If the headmistress of Beau Lac had been able to give Raoul even one clue where to look for Lee in Montana, he wouldn’t have left a stone unturned tracking her down.
To compound his pain, Sophie and her parents had left Geneva that same weekend as Lee, to go to an undisclosed location. Sophie had remained incommunicado. The last he’d heard, she had married Luciano and had gone on an extended honeymoon.
Without her help, Raoul had been left with no choice but to wait for Lee to show up in Jackson. It had been agony, and it wasn’t over yet.
He got out of the car and walked up to the front porch. There was no Realtor sign or “For Rent” card anywhere. No phone number he could call.
That familiar sinking pit in his stomach was growing. He descended the steps and explored around the back of the house. Beneath a hot noonday sun his gaze took in the property that held so much meaning for her. From tiny baby to a seventeen-year-old, this had been her world, where she’d known happiness with her family.
Mon Dieu- How long did she intend to torture both of them? He knew in his gut she was far from indifferent to him.
Where are you, Lee?
He checked his watch. Two detectives from a local PI firm he’d contacted would be meeting him here in a few minutes. He was having the house put under surveillance to make certain he didn’t miss her.

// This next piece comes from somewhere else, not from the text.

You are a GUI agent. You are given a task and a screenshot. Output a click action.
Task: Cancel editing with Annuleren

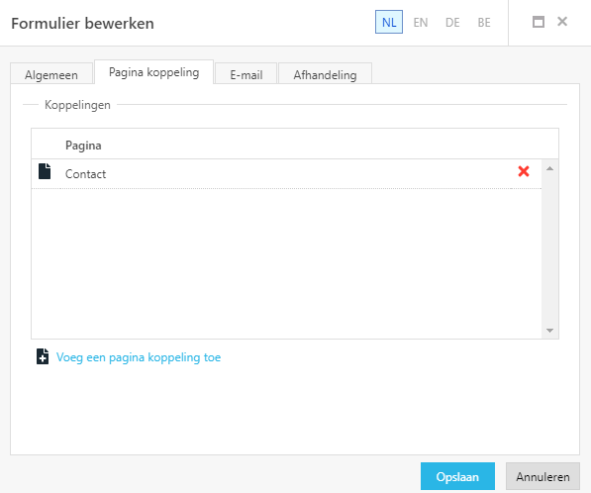pos(542,476)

She had to come back here sometime. Until then, he wasn’t leaving town.
By the time Lee reached Jackson it was dusk. Every motel had a “No Vacancy” sign. As usual the town was filled with tourists taking advantage of the last weekend in August before school started.

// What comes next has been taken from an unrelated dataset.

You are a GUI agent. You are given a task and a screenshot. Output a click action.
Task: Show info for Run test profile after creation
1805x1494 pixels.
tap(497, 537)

Since she’d made reservations at the Mount Moran Inn from her aunt’s house, it didn’t matter when she checked in. While there was still some light, now would be a good time to drive by the house for one last look. She had no desire to go inside and dredge up childhood memories.
Tomorrow she’d ask her attorney to put the house on the market. Then she’d leave for California.
As she drove through Jackson she noted that it had grown some over the last few years. Maybe six or seven thousand people made up the town. But the street where she’d once lived hadn’t changed.
The old ranch-style home came up on the left. She pulled into the driveway and sat there for a while.
Was there anything emptier than a house without people in it? Especially when you’d loved those people and knew you wouldn’t see them till the next life?
Her emptiness grew as her thoughts flicked back to Switzerland and all that she’d left behind.
“Raoul-” His name burst out of her on a sob before they began in earnest. Great heaving sobs that shook her whole body. “Dear God, how am I going to make it through this life without you?”
She buried her face in her hands.
Eventually the tears subsided enough that she could start the car and go back to the inn.
After checking in at Reception, she took the card key and walked down the left hallway to room twenty-five.
“Lee?”
A masculine voice that sounded achingly familiar caused her to drop everything: the card, her purse, the overnight bag.